Han pasado ya varios días de las declaraciones del presidente Trump sobre la política hacia Cuba y no puede negarse que un sentimiento de euforia continúa haciéndose sentir en medio de la comunidad cubanoamericana de la Florida.

Hay razones más que justificadas para ello. La primera es que Trump está mostrándose agradecido con un colectivo que le entregó la victoria en el estado de la Florida, un enclave decisivo para llegar a la Casa Blanca.

La segunda es que Trump ha delimitado su política en torno a un eje de principios centrado en los derechos humanos y la democratización de la isla.

Se mire como se mire, la meta de que desaparezca la dictadura castrista y se vea sustituida por elecciones libres, libertades políticas y respeto hacia los derechos humanos es óptima. Ambos aspectos, por lo tanto, resultan claramente positivos y justifican sobradamente la alegría.

Sin embargo, el análisis desapasionado enfría mi optimismo y, por el contrario, me lleva a plantearme dos interrogantes menos halagüeños. El primero gira en torno a la táctica que piensa llevar a cabo Trump. Sus objetivos son obvios, pero ¿cómo pretende convertirlos en realidad? La embajada en La Habana va a seguir abierta, sin duda. Las remesas seguirán fluyendo a Cuba para aliviar la miseria de los isleños.

A decir verdad, parece que el único cambio tangible será que los turistas estadounidenses tendrán que ir en grupo.

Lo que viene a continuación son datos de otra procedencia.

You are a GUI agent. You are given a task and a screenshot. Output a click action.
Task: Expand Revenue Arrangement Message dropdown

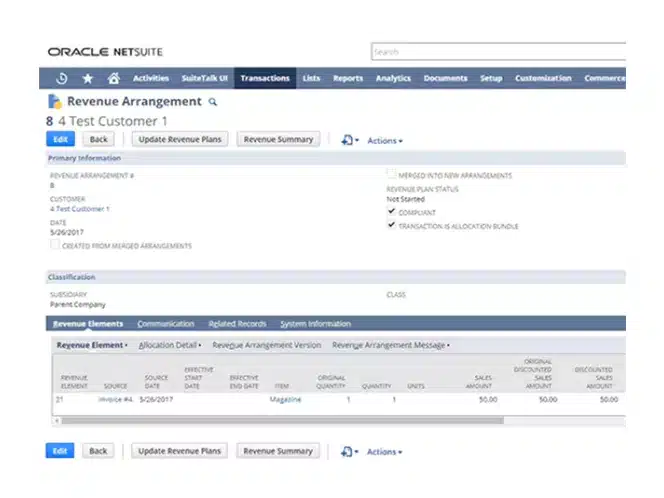(x=390, y=345)
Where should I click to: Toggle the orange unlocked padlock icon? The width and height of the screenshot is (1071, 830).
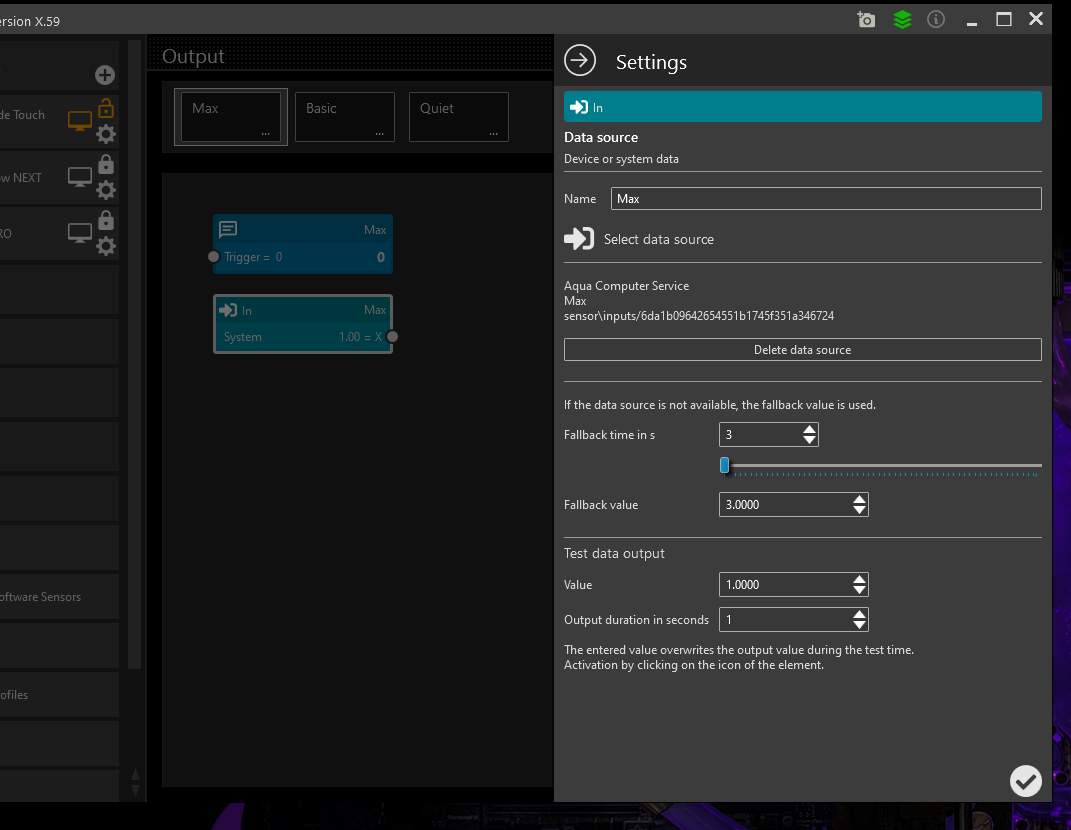(x=106, y=108)
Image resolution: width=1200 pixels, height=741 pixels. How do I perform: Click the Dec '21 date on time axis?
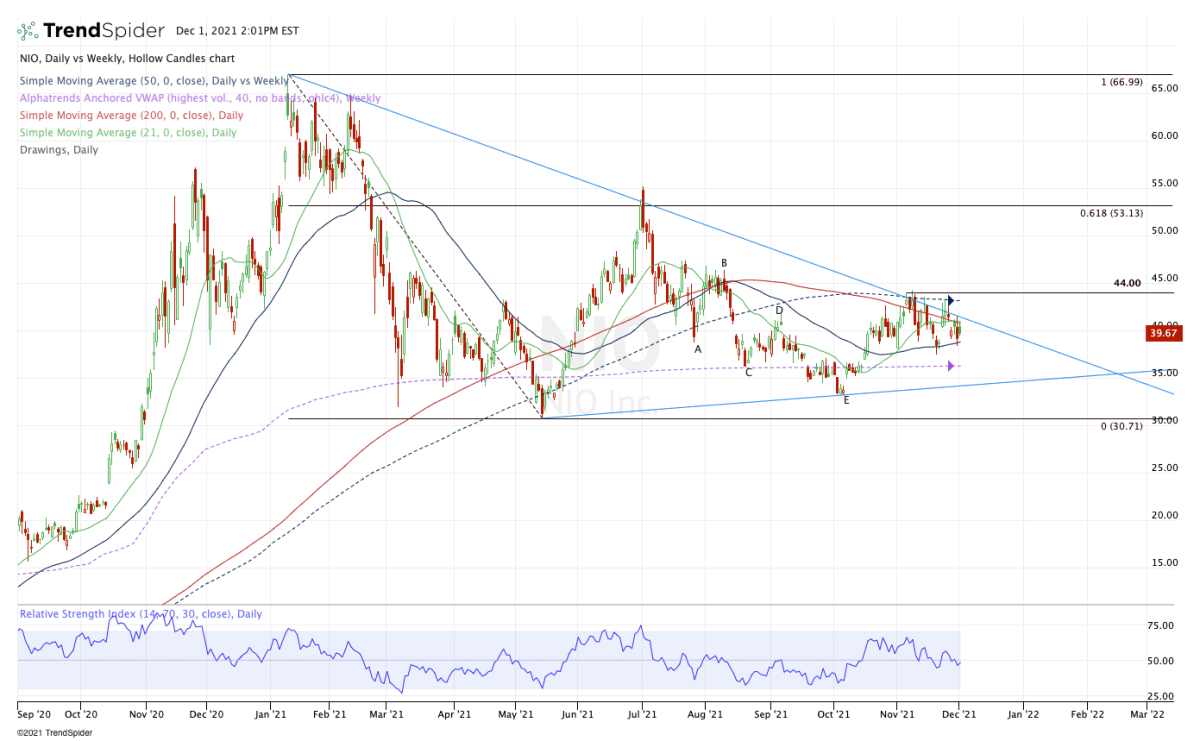959,715
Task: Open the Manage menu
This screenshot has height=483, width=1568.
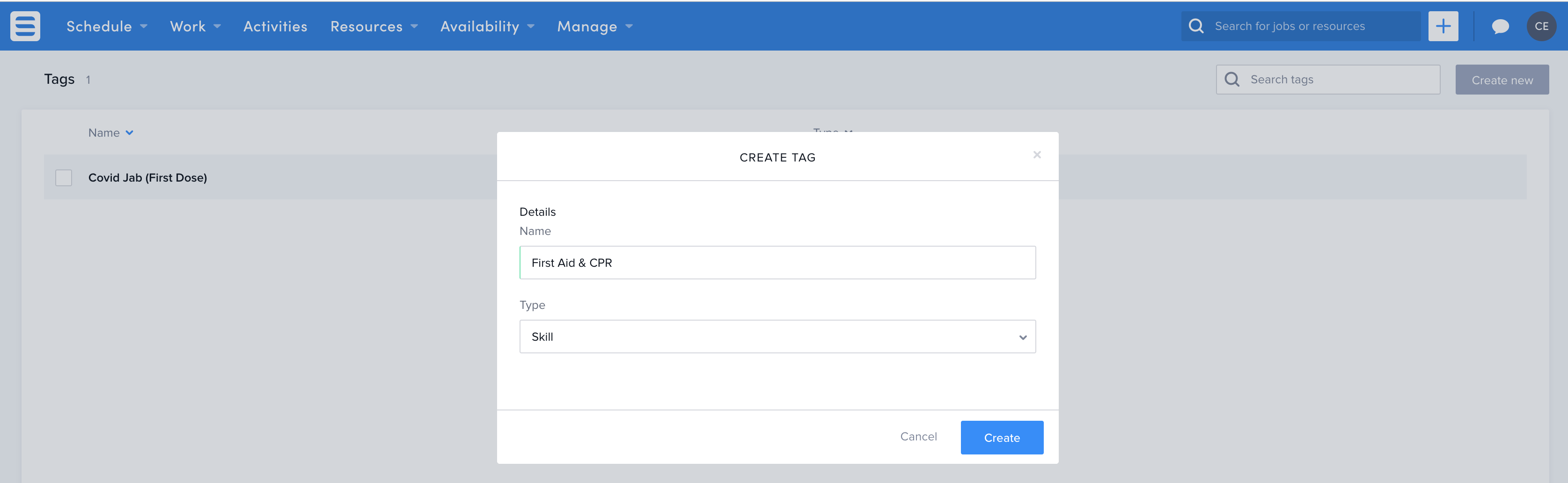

Con el corazón en la mano, confieso que soy incapaz de ver cómo estas medidas van a doblegar una dictadura que lleva resistiendo altivamente por seis décadas a la nación más poderosa del globo.

El segundo interrogante me resulta no menos punzante. Si entre la comunidad cubanoamericana de la Florida, el discurso de Trump ha provocado un entusiasmo comprensible, no se puede decir lo mismo de los demás estados.

Basta echar un vistazo a la prensa para darse cuenta de que la noticia apenas ha tenido relevancia y, desde luego, ha ocupado mucho menos espacio que el encuentro entre el senador Marco Rubio y la señora Trump. No es que carezca de interés esa cita y, sin duda, ha estado rodeada de cierto contenido anecdótico, pero que se le otorgue más relevancia que al discurso de Trump sobre Cuba dice mucho de por dónde anda la mayoría del país.

Y aquí surge el segundo interrogante: ante una indiferencia casi generalizada, ¿será capaz Trump de soportar las presiones para mantener la política de Obama hacia Cuba? Permítanme esgrimir sólo un dato. El año pasado, Cuba recibió cuatro millones de turistas. De esa cifra nada desdeñable, la proporción de estadounidenses no alcanzó ni siquiera el diez por ciento.

Es obvio que el mercado turístico cubano que, por razones más que fáciles de entender debería orbitar en torno a Estados Unidos, está siendo dominado por la lejana Europa. La pregunta, pues, es: ¿las corporaciones estadounidenses que llevan desarrollando planes para ganar dinero en Cuba, mucho antes de que Obama instituyera una política de apertura, tolerarán que Trump les arruine el negocio por gratitud hacia la comunidad cubanoamericana de la Florida? Sinceramente, cuesta creerlo y esa circunstancia me lleva a preguntarme preocupado cuánto estará dispuesto a resistir Trump.